◆ **Task instructions**: Pick out each line in the listing below that contains the word "Click", and copy those lines.

◆ **Data for this exercise**:
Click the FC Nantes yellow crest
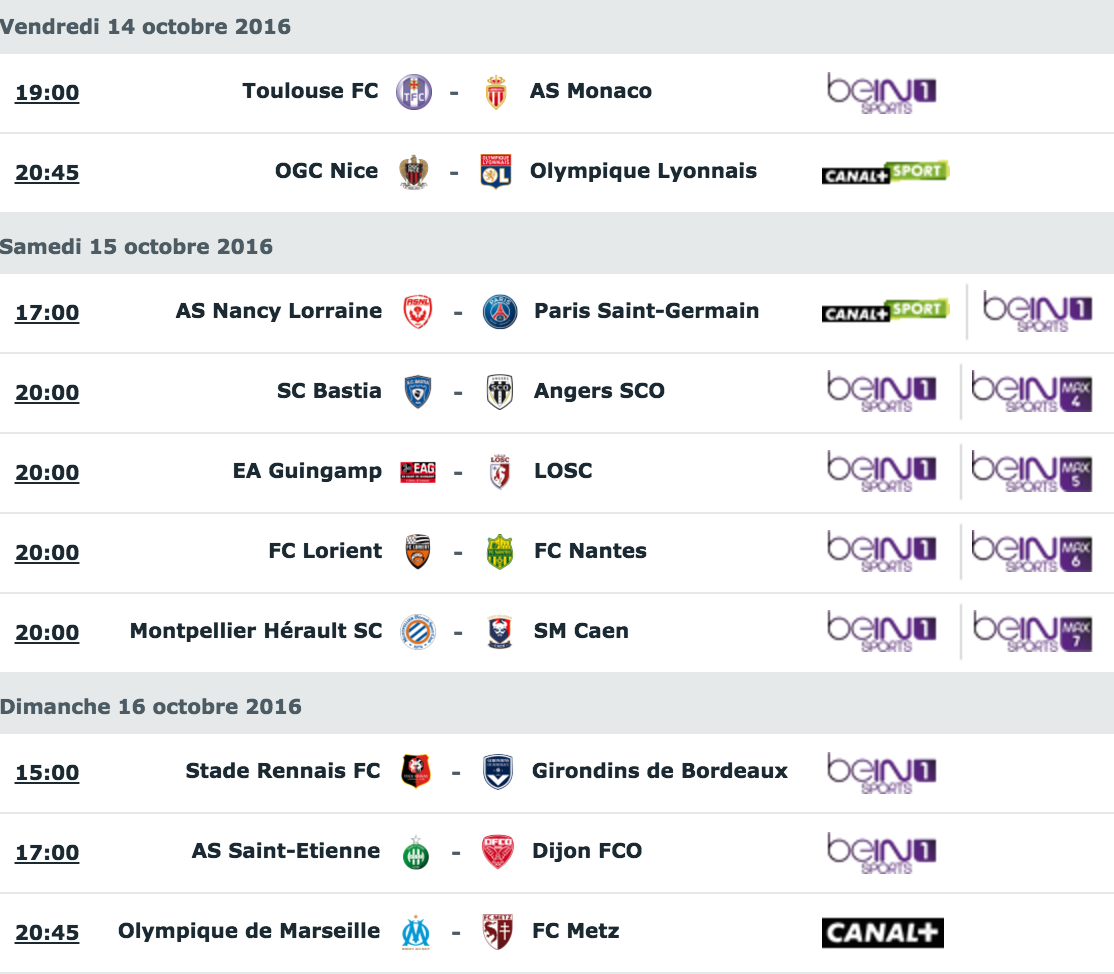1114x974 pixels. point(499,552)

--

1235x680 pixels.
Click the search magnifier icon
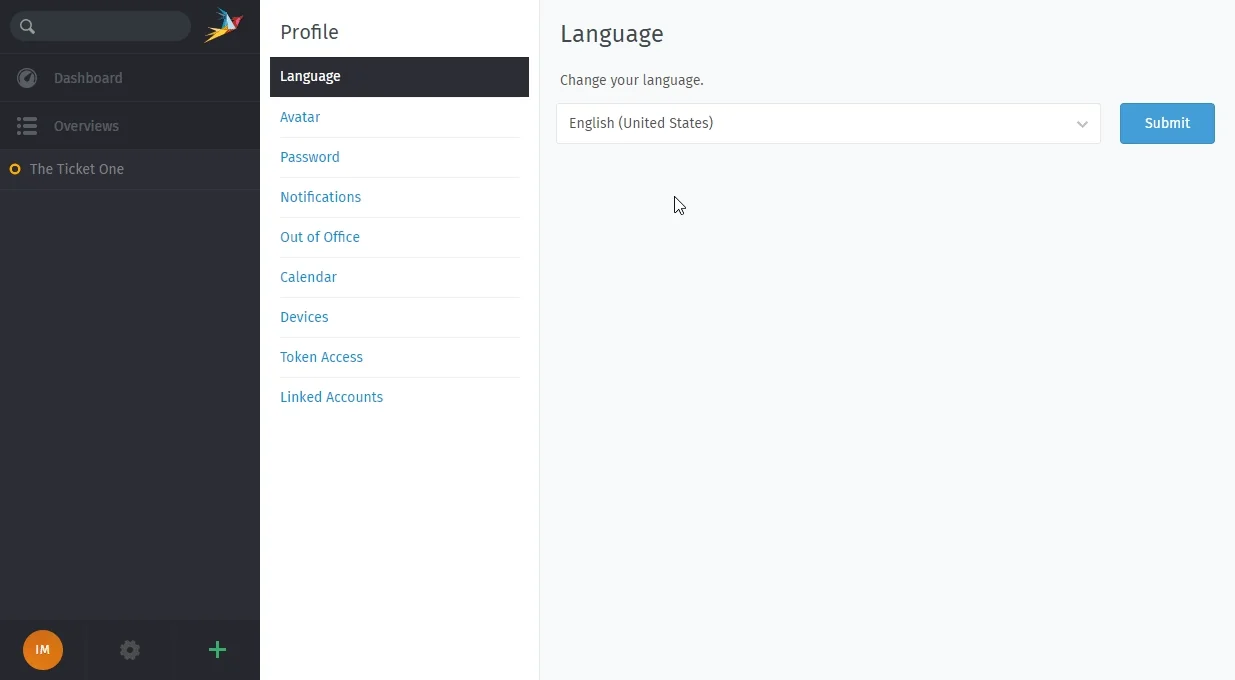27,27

◆ **In response**:
Click the FC Nantes yellow crest
Click the search magnifier icon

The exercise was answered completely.